Time is God’s gift to us. Our choices are little stitches in a piece of fabric, which is colored and patterned by God’s providence, chosen just for us. The direction of the stitches, the size of the stitches, whether we stitch is entirely up to us. What do we do when we waste time? We give away something more valuable than money, more beautiful than a well-made garment. When we waste time we squander the very fabric of life, and lose so much more than… well, so much more than just a minute.
In less than or just a minute we can:
- Change a diaper
- Stop our car
- Start reading a book
- Say a prayer
- Wipe a nose
These things are not big deals in and of themselves… or are they? What if a book is not begun? It will be left unread. Will that result in an idea not thought, a dream not lived, a person not bettered, a little piece of the world unimproved? What if a baby’s diaper is not changed? A child’s nose not wiped? Not the end of the world, you say, but a rash or dirty face will ensue. What happens when a prayer is unsaid? If we believe that God listens and in a mysterious way our prayers can actually change the world for the better, what happens if we don’t bother? What happens when a car is not stopped when it should be, perhaps when a child runs in front of it? How is the world different because of one-minute choices made, or, by default, not?

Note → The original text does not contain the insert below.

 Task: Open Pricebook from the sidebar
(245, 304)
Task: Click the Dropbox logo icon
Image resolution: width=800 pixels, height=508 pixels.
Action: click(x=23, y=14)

What is the value of a minute? We are born in a minute. We die in a minute. In fact, a minute literally can be the difference between life and death for an infant since an abortion in the United States is legal a minute before birth, and illegal just a minute afterwards.
In just a minute we can sweep off the porch of dust and dirt. We can open a window. We can inhale a breath of fresh air. What is the porch? What is the dust? What air will we breath in for just a minute and what changes will that bring?
In math, a complex problem can be broken down into little steps. A simple addition or subtraction error in one of those steps can make the whole problem wrong. Author Darren Hardy writes in his book The Compound Effect, that if the nose of a plane intended for New York is pointed just one percent off course in Los Angeles, the result will be the plane ending up 150 degrees in the wrong place, perhaps Dover, Delaware. Small things mean a lot, and if the accurate completion of a math computation is important (as any engineer or high school student will attest that it is), and if making it to a prescribed destination is important (as any cross country traveler going to an important meeting or family Christmas dinner will tell you it is ) then how much more important is using wisely the small component of the very thing that makes up our the years of our lives… time?
Our lives are made up of years, broken down into months, days, hours. Ultimately it is made up of minutes. What will we do to make the most of ours? Do we have, will we make, what will we do with just a minute
“Somebody should tell us, right at the start of our lives, that we are dying. Then we might live life to the limit, every minute of every day. Do it! I say. Whatever you want to do, do it now! There are only so many tomorrows” (attributed to several sources, including Pope Paul VI).